Give the data again in full. Keep every line the same.

Saved entries
━━━━━━━━━━━━━━━━

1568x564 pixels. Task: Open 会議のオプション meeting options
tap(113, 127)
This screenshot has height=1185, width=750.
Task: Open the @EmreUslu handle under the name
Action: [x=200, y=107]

━━━━━━━━━━━━━━━━

# Task answer
1568x564 pixels. Task: Open 会議のオプション meeting options
tap(113, 127)
This screenshot has height=1185, width=750.
Task: Open the @EmreUslu handle under the name
Action: [x=200, y=107]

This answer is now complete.